I.os.listdir(boutons_dir)
[65]:
['C2',
'E1',
'E4',
'B2',
'D1',
'D4',
'A4',
'Delta',
'A2',
'C1',
'C4',
'Beta',
'E3',
'B1',
'B4',
'Alpha',
'D3',
'A1',
'C3',
'Gamma',
'E2',
'B3',
'D2',
'A3']
We see that the locations of boutons are organized per anatomical area. For the barrel cortex, that means per column. Let’s inspect a single column.
[66]:
boutons_c2_dir = boutons_dir / "C2"
I.os.listdir(boutons_c2_dir)
[66]:
['SymLocal1',
'L45Sym',
'L34',
'SymLocal2',
'L45Peak',
'L5st',
'L6cc',
'L5tt',
'L6ccinv',
'SymLocal6',
'L4ss',
'SymLocal3',
'L1',
'VPM',
'SymLocal4',
'L4py',
'L6ct',
'L23Trans',
'L4sp',
'L2',
'L56Trans',
'SymLocal5']
Here, they are again organized per cell type.
[67]:
cell_type = "L6cc"
ct_dir = boutons_c2_dir / cell_type
I.os.listdir(ct_dir)
[67]:
['L6ccaxon1boutonsC2.am',
'L6ccaxon4boutonsC2.am',
'L6ccaxon2boutonsC2.am',
'L6ccaxon0boutonsC2.am',
'L6ccaxon3boutonsC2.am',
'L6ccaxon5boutonsC2.am']
Finally, we see the actual data files. Let’s inspect one of them:
[68]:
boutons_fn = [e for e in ct_dir.glob("*.am")][0]
print_head(boutons_fn, 25)
# AmiraMesh 3D ASCII 2.0
define Lattice 39 34 42
Parameters {
Content "39x34x42 float, uniform coordinates",
Spacing 50 50 50,
QueryString "boutons(axon WHERE (CellTypeIs('L6ccaxon1') AND PrimaryColumnIs('C2')),XYZ,50.0000)",
BoundingBox -925 975 -375 1275 -1475 575,
CoordType "uniform"
}
Lattice { float Data } @1
# Data section follows
@1
0.000000000000000e+00
0.000000000000000e+00
0.000000000000000e+00
0.000000000000000e+00
0.000000000000000e+00
0.000000000000000e+00
0.000000000000000e+00
0.000000000000000e+00
This is again an AMIRA mesh file. We can visualize like before:
[69]:
convert_amira_lattice_to_vtk(
boutons_fn,
"boutons"
)
This shows a bouton density for a cell type, located at some anatomical area in the neuropil (in this case: a L6cc in the C2 column).

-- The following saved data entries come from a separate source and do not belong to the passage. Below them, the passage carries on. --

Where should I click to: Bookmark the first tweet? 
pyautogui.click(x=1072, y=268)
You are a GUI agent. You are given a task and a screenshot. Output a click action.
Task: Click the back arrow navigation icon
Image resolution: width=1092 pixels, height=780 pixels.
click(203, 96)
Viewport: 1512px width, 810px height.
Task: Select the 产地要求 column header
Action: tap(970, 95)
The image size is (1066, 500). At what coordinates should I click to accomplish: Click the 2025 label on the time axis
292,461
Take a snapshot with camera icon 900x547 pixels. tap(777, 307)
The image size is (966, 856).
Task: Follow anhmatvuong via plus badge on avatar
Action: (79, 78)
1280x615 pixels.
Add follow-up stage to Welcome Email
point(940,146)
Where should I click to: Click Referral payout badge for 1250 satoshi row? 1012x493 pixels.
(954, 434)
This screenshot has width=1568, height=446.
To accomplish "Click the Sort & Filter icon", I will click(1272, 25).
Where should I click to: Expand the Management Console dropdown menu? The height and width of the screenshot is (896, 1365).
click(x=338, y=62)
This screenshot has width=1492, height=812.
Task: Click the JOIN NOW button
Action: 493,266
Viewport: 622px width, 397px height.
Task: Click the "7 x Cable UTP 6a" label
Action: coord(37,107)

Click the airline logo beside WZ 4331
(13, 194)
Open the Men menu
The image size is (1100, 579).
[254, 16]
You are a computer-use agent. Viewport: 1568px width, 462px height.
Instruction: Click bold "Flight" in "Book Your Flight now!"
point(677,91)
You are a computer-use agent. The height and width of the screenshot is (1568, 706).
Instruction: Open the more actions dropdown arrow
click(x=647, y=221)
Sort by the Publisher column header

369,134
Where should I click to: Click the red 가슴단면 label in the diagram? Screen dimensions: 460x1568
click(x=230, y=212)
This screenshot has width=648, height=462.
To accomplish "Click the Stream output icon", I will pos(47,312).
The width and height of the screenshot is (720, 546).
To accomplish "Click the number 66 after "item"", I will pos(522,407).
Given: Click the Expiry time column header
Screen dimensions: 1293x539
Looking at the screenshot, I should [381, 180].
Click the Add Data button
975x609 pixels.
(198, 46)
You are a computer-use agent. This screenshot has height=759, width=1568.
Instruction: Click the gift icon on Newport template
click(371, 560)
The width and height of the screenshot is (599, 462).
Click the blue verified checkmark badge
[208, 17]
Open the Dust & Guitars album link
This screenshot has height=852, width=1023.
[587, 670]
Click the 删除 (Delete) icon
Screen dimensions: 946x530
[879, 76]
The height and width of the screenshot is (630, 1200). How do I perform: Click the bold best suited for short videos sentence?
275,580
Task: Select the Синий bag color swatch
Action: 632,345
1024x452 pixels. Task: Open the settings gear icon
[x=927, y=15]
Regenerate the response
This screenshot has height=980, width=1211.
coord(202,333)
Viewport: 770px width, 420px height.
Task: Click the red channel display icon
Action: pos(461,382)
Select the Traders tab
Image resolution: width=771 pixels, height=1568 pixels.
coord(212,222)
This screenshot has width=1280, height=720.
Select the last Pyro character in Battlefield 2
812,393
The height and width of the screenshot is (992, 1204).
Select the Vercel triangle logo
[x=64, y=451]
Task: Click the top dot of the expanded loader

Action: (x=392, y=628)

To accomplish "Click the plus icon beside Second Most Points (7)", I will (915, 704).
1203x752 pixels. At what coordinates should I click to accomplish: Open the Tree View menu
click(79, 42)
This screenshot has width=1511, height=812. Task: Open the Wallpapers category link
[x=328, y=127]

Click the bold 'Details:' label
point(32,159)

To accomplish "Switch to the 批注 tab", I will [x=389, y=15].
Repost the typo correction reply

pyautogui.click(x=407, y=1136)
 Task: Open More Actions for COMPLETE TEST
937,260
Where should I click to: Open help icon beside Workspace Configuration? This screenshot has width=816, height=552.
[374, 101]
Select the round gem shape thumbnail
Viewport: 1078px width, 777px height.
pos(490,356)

We can also project onto an axis:
[75]:
sf = read_scalar_field(str(boutons_fn))
proj_axis = 1
projection = I.np.sum(
sf.mesh,
axis=proj_axis
)
I.sns.heatmap(
I.np.flip(projection.T, 0)
)
I.plt.xlabel("X")
I.plt.ylabel("Z")
[75]:
Text(26.78333333333333, 0.5, 'Z')
Additional data: representative soma locations¶
We can visualize a sample of these soma locations to get a sense of our network model.
[71]:
anatomy_dir = I.os.path.join(example_data_dir, 'anatomical_constraints')
landmarks = []
cell_types = []
somata = I.pd.read_csv(
I.os.path.join(anatomy_dir, "presynaptic_somata_soma_locations.csv"),
skiprows=[0,1,2,3],
header=None,
delimiter="\t",
names=['Type', 'cell ID', 'x', 'y', 'z']
)
somata[['cell_type', 'column']] = somata['Type'].str.split('_', n=1, expand=True)
somata
[71]:
| Type | cell ID | x | y | z | cell_type | column | |
|---|---|---|---|---|---|---|---|
| 0 | L45Peak_D1 | 0 | -626.213 | 20.344 | -58.270 | L45Peak | D1 |
| 1 | L45Peak_D1 | 1 | -320.834 | 13.905 | -248.013 | L45Peak | D1 |
| 2 | L45Peak_D1 | 2 | -471.762 | 100.233 | -114.434 | L45Peak | D1 |
| 3 | L45Peak_D1 | 3 | -423.770 | 94.010 | -156.002 | L45Peak | D1 |
| 4 | L45Peak_D1 | 4 | -294.765 | 145.499 | -241.157 | L45Peak | D1 |
| ... | ... | ... | ... | ... | ... | ... | ... |
| 19699 | L34_D3 | 292 | 485.718 | 83.024 | 122.828 | L34 | D3 |
| 19700 | L34_D3 | 293 | 483.525 | -213.608 | 190.240 | L34 | D3 |
| 19701 | L34_D3 | 294 | 586.649 | -160.437 | 98.395 | L34 | D3 |
| 19702 | L34_D3 | 295 | 275.697 | 189.550 | 319.151 | L34 | D3 |
| 19703 | L34_D3 | 296 | 588.751 | -7.494 | 253.711 | L34 | D3 |
19704 rows × 7 columns
Plot per cell type¶
[73]:
%matplotlib inline
I.plt.style.use('ggplot')
fig = I.plt.figure()
ax = fig.add_subplot(projection='3d')
fig.patch.set_facecolor(ax.get_facecolor())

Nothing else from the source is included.